## Problem details:
Select the lines below containing the word "circle".

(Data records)
<<<<
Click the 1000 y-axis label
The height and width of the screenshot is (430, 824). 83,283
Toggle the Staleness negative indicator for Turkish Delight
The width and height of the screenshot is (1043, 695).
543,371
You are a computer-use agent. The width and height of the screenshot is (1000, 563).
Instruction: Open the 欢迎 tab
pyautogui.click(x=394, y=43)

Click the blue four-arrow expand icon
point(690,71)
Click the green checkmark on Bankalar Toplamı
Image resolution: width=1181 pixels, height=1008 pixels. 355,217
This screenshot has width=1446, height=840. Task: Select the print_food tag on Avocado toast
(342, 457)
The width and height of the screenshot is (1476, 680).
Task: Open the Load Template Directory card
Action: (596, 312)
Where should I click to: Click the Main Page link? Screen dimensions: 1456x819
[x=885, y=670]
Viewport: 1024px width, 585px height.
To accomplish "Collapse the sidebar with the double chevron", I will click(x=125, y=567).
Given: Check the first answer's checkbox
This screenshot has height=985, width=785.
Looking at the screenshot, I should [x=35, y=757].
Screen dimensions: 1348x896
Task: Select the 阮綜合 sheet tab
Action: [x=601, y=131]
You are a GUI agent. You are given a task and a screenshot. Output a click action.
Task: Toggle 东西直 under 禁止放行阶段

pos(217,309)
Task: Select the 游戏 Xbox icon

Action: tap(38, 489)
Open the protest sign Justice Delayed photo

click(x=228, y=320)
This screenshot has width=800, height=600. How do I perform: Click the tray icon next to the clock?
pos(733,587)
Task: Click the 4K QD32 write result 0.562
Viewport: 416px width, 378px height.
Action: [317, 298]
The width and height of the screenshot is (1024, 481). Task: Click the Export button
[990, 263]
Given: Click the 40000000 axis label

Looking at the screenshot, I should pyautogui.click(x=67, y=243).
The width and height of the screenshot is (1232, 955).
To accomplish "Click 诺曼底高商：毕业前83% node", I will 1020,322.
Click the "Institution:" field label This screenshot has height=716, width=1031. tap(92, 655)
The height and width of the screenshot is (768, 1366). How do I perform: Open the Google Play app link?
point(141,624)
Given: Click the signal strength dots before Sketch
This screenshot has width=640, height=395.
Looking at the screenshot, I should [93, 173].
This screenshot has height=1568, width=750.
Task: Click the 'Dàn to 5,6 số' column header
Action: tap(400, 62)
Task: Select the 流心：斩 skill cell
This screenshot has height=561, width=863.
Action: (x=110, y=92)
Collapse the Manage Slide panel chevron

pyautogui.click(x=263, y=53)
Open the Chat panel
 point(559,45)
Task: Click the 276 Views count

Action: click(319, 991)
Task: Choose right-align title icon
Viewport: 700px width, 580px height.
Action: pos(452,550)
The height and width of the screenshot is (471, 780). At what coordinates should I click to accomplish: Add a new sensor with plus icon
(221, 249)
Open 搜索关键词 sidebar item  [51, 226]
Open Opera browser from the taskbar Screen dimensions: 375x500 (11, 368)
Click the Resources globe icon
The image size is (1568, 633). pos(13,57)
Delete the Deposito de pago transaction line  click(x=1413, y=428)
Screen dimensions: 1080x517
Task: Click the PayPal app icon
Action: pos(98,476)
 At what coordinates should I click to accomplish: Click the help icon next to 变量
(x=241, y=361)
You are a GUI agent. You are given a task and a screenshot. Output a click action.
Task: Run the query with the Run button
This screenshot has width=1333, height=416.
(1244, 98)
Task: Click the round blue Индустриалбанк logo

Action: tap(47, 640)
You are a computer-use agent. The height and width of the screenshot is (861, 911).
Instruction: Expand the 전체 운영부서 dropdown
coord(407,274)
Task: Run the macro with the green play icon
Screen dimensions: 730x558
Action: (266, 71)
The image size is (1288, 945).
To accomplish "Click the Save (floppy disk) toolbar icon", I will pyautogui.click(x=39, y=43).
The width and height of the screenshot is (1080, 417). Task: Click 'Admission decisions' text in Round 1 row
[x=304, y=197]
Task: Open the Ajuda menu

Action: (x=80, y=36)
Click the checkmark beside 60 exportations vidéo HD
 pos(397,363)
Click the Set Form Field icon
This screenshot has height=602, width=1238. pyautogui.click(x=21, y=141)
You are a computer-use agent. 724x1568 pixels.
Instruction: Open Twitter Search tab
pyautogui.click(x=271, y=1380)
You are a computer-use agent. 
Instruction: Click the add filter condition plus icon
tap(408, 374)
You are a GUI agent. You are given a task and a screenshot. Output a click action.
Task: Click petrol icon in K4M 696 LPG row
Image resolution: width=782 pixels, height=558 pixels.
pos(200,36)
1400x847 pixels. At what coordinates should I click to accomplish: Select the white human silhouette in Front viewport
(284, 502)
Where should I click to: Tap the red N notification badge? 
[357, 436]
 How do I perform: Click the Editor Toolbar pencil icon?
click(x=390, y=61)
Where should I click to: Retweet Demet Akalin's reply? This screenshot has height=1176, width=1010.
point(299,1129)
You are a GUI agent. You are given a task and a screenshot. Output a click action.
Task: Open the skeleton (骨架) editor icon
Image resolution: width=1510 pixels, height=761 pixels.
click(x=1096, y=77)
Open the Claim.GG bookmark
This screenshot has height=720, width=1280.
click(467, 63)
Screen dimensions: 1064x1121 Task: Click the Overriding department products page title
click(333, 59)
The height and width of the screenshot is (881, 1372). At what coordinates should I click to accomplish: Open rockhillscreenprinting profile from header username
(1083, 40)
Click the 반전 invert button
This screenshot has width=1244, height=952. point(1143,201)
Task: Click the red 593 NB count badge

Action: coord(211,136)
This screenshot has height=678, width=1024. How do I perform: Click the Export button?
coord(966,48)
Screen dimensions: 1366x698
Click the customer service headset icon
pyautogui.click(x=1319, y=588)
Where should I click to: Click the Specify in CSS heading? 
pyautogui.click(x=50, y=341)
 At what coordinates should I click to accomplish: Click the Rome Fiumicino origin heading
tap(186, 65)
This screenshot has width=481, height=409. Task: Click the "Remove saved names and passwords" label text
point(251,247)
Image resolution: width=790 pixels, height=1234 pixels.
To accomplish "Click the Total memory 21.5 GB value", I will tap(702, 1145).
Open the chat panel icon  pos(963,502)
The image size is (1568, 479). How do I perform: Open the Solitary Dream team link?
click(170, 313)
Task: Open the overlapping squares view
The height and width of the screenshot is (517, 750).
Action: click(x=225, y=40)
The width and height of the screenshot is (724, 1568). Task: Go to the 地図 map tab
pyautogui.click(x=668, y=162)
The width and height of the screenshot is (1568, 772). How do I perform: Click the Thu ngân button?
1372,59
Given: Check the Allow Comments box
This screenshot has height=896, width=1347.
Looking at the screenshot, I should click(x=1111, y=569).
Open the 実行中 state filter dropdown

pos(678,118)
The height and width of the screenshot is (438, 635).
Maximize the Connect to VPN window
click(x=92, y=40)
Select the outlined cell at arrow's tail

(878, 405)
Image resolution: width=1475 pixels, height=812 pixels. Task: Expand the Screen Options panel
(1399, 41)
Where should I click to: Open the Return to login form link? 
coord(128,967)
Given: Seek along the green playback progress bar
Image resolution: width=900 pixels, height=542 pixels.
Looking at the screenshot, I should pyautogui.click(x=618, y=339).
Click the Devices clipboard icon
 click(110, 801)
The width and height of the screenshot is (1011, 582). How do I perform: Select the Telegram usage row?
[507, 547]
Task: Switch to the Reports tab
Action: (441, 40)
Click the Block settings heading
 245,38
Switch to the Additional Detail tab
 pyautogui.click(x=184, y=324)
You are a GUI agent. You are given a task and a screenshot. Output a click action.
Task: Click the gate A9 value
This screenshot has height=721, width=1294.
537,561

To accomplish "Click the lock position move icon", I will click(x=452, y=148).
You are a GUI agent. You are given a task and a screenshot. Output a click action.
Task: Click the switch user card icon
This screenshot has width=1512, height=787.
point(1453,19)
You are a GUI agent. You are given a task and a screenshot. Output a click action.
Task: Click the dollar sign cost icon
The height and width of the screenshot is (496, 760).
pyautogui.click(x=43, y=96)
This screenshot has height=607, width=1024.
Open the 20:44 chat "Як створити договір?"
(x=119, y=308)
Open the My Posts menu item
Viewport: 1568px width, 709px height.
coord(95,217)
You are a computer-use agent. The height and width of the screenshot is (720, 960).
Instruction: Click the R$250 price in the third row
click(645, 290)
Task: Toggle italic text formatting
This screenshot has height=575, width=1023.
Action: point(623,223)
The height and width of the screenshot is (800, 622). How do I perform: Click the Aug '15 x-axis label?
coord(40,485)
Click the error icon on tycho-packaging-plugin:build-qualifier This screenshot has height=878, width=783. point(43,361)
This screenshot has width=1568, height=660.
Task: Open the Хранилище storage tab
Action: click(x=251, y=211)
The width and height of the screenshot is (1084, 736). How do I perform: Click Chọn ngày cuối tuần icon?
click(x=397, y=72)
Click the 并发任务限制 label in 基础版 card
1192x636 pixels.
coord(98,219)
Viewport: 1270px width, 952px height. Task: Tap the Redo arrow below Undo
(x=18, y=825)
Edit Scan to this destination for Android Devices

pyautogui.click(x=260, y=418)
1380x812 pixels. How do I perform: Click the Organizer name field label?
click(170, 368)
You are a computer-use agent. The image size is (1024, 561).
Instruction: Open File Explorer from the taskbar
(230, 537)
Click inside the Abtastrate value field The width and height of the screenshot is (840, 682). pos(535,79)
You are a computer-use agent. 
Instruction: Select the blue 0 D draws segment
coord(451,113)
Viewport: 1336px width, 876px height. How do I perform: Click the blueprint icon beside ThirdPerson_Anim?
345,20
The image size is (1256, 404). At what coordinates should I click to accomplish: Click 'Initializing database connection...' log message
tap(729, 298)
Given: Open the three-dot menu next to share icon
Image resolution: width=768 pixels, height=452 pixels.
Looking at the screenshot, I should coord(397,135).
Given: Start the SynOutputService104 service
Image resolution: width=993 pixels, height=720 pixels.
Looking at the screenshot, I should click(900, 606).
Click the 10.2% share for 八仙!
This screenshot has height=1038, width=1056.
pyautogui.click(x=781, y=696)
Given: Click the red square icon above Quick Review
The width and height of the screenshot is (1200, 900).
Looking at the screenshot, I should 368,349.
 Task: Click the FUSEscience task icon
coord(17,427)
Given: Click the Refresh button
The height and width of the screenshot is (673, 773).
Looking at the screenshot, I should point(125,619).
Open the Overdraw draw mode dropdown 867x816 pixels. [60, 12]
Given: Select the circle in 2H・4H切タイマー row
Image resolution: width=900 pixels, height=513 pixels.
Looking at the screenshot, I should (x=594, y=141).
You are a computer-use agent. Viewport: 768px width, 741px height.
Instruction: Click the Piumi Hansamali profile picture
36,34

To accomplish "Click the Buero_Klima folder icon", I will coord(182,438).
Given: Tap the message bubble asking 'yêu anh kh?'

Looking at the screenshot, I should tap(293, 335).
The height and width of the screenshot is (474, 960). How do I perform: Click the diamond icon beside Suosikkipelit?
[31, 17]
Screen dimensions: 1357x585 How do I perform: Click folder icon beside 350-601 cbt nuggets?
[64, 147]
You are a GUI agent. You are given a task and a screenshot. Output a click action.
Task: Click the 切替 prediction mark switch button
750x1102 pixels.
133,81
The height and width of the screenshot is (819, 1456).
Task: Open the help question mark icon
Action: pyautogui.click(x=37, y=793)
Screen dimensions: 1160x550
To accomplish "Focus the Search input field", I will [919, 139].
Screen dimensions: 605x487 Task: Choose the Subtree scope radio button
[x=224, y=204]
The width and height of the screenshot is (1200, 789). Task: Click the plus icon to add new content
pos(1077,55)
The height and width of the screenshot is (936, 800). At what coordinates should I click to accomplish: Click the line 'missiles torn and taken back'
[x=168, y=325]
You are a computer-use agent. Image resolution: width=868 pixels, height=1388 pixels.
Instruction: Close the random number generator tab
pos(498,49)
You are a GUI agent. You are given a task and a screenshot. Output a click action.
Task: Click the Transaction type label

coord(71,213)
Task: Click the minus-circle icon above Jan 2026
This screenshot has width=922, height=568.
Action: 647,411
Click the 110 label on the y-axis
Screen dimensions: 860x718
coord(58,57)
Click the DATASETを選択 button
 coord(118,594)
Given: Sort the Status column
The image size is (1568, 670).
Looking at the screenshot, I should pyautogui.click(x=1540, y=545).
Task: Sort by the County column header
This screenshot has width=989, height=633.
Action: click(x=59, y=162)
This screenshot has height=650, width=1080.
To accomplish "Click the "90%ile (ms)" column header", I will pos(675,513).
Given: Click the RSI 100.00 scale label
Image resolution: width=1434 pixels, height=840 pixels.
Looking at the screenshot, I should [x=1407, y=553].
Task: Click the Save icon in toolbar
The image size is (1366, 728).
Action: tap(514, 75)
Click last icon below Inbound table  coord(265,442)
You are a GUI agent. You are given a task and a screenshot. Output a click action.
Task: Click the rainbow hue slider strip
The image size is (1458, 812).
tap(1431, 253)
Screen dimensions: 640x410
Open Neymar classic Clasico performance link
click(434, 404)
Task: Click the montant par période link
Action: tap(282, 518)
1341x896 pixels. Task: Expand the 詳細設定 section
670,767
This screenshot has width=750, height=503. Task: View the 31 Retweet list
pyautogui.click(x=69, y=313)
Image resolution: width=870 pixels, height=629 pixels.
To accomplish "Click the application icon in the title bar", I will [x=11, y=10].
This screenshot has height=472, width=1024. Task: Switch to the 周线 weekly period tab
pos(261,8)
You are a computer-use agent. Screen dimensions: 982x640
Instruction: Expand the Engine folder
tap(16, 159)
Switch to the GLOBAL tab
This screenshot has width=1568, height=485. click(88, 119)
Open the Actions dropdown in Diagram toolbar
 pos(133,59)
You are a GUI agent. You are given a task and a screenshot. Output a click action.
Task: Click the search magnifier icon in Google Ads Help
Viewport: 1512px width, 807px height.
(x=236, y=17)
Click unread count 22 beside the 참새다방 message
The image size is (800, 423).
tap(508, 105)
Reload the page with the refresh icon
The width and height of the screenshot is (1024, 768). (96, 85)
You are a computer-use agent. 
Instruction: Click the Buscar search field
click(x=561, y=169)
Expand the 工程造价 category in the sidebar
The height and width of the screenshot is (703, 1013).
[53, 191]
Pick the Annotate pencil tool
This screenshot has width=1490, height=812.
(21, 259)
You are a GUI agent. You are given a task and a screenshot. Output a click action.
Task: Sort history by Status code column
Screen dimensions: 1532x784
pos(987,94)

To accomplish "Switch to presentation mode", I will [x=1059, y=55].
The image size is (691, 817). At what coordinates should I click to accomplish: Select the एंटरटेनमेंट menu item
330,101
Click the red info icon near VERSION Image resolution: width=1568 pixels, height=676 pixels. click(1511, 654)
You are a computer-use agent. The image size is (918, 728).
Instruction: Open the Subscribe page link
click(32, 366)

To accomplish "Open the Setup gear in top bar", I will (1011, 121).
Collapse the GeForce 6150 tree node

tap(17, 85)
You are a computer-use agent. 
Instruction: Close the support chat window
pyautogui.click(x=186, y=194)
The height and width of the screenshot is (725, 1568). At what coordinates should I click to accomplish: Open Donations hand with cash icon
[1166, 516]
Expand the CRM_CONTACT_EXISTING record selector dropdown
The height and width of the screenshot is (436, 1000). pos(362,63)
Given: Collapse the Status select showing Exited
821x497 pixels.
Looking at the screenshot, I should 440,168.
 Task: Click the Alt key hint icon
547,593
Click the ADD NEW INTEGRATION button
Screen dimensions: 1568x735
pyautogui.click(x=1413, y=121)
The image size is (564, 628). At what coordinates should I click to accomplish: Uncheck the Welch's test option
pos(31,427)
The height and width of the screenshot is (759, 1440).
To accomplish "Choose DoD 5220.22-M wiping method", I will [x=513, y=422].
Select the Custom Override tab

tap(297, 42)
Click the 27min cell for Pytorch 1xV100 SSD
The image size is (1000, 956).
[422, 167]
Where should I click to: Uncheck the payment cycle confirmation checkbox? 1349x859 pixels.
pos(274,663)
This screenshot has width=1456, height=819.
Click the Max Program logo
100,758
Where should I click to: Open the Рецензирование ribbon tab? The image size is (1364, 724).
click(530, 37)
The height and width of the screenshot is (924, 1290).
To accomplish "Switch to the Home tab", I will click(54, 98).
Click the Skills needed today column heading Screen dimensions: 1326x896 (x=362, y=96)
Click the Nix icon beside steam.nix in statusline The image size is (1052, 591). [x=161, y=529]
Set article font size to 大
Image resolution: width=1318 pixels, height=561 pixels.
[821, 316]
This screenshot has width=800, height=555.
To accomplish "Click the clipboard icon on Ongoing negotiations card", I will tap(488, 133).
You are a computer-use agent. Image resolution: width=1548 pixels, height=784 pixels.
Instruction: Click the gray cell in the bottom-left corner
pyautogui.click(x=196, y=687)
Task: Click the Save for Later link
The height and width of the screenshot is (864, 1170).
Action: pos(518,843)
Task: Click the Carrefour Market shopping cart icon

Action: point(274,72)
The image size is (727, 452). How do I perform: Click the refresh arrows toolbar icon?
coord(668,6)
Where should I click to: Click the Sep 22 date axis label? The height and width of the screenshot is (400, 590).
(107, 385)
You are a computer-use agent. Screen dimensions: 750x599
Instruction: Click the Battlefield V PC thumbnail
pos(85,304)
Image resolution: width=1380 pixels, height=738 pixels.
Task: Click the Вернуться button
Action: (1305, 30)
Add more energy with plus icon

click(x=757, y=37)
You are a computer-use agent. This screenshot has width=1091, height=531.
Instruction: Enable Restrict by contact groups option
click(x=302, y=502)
>>>>
## Written answer:
Given: Select the circle in 2H・4H切タイマー row
Task: Click the minus-circle icon above Jan 2026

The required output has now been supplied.